Task directions:
Retype every entry in its entirety, without alteration.

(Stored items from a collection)
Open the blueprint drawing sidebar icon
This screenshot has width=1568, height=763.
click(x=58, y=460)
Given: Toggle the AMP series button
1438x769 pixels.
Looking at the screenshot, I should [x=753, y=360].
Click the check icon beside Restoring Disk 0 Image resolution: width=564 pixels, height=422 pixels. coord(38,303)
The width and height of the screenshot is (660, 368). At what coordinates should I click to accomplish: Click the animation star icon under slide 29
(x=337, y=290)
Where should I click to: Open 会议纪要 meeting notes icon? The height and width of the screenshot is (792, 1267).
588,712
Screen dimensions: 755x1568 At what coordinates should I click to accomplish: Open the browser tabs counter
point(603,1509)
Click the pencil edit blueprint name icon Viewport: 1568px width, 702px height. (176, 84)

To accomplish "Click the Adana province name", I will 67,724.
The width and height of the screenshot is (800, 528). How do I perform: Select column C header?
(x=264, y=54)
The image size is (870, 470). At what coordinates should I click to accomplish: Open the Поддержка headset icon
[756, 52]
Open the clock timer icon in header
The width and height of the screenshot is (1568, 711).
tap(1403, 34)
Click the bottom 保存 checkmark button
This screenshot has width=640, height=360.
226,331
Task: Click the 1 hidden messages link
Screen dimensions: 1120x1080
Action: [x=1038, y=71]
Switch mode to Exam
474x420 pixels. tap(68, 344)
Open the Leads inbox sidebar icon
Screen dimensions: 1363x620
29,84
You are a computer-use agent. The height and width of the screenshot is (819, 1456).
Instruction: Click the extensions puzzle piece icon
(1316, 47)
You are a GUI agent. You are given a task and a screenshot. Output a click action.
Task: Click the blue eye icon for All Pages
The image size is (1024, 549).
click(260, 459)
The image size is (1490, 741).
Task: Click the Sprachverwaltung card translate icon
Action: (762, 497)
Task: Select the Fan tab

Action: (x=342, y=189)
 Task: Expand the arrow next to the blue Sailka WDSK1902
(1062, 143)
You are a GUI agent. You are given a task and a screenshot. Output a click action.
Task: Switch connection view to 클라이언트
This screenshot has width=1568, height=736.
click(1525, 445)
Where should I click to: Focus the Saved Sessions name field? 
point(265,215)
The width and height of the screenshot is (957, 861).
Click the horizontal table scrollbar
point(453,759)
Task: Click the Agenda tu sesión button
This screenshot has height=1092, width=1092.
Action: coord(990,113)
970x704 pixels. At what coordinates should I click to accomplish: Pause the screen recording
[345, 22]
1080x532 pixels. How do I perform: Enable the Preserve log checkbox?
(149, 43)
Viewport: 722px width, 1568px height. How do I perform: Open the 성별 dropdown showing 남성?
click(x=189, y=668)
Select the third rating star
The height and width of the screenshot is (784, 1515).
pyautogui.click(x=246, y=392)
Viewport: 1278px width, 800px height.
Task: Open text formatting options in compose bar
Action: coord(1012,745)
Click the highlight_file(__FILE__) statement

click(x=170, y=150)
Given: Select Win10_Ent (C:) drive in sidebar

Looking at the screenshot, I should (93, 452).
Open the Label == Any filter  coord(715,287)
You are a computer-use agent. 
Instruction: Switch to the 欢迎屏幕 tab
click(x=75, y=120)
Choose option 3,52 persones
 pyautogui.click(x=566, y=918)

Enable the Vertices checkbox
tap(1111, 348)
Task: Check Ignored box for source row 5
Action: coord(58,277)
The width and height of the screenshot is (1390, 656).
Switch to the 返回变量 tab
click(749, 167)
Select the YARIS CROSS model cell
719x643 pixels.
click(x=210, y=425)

Task solution:
Open the blueprint drawing sidebar icon
This screenshot has width=1568, height=763.
click(x=58, y=460)
Given: Toggle the AMP series button
1438x769 pixels.
Looking at the screenshot, I should [x=753, y=360].
Click the check icon beside Restoring Disk 0 Image resolution: width=564 pixels, height=422 pixels. coord(38,303)
The width and height of the screenshot is (660, 368). At what coordinates should I click to accomplish: Click the animation star icon under slide 29
(x=337, y=290)
Where should I click to: Open 会议纪要 meeting notes icon? The height and width of the screenshot is (792, 1267).
588,712
Screen dimensions: 755x1568 At what coordinates should I click to accomplish: Open the browser tabs counter
point(603,1509)
Click the pencil edit blueprint name icon Viewport: 1568px width, 702px height. (176, 84)

To accomplish "Click the Adana province name", I will 67,724.
The width and height of the screenshot is (800, 528). How do I perform: Select column C header?
(x=264, y=54)
The image size is (870, 470). At what coordinates should I click to accomplish: Open the Поддержка headset icon
[756, 52]
Open the clock timer icon in header
The width and height of the screenshot is (1568, 711).
tap(1403, 34)
Click the bottom 保存 checkmark button
This screenshot has width=640, height=360.
226,331
Task: Click the 1 hidden messages link
Screen dimensions: 1120x1080
Action: [x=1038, y=71]
Switch mode to Exam
474x420 pixels. tap(68, 344)
Open the Leads inbox sidebar icon
Screen dimensions: 1363x620
29,84
You are a computer-use agent. The height and width of the screenshot is (819, 1456).
Instruction: Click the extensions puzzle piece icon
(1316, 47)
You are a GUI agent. You are given a task and a screenshot. Output a click action.
Task: Click the blue eye icon for All Pages
The image size is (1024, 549).
click(260, 459)
The image size is (1490, 741).
Task: Click the Sprachverwaltung card translate icon
Action: (762, 497)
Task: Select the Fan tab

Action: (x=342, y=189)
 Task: Expand the arrow next to the blue Sailka WDSK1902
(1062, 143)
You are a GUI agent. You are given a task and a screenshot. Output a click action.
Task: Switch connection view to 클라이언트
This screenshot has width=1568, height=736.
click(1525, 445)
Where should I click to: Focus the Saved Sessions name field? 
point(265,215)
The width and height of the screenshot is (957, 861).
Click the horizontal table scrollbar
point(453,759)
Task: Click the Agenda tu sesión button
This screenshot has height=1092, width=1092.
Action: coord(990,113)
970x704 pixels. At what coordinates should I click to accomplish: Pause the screen recording
[345, 22]
1080x532 pixels. How do I perform: Enable the Preserve log checkbox?
(149, 43)
Viewport: 722px width, 1568px height. How do I perform: Open the 성별 dropdown showing 남성?
click(x=189, y=668)
Select the third rating star
The height and width of the screenshot is (784, 1515).
pyautogui.click(x=246, y=392)
Viewport: 1278px width, 800px height.
Task: Open text formatting options in compose bar
Action: coord(1012,745)
Click the highlight_file(__FILE__) statement

click(x=170, y=150)
Given: Select Win10_Ent (C:) drive in sidebar

Looking at the screenshot, I should (93, 452).
Open the Label == Any filter  coord(715,287)
You are a computer-use agent. 
Instruction: Switch to the 欢迎屏幕 tab
click(x=75, y=120)
Choose option 3,52 persones
 pyautogui.click(x=566, y=918)

Enable the Vertices checkbox
tap(1111, 348)
Task: Check Ignored box for source row 5
Action: coord(58,277)
The width and height of the screenshot is (1390, 656).
Switch to the 返回变量 tab
click(749, 167)
Select the YARIS CROSS model cell
719x643 pixels.
click(x=210, y=425)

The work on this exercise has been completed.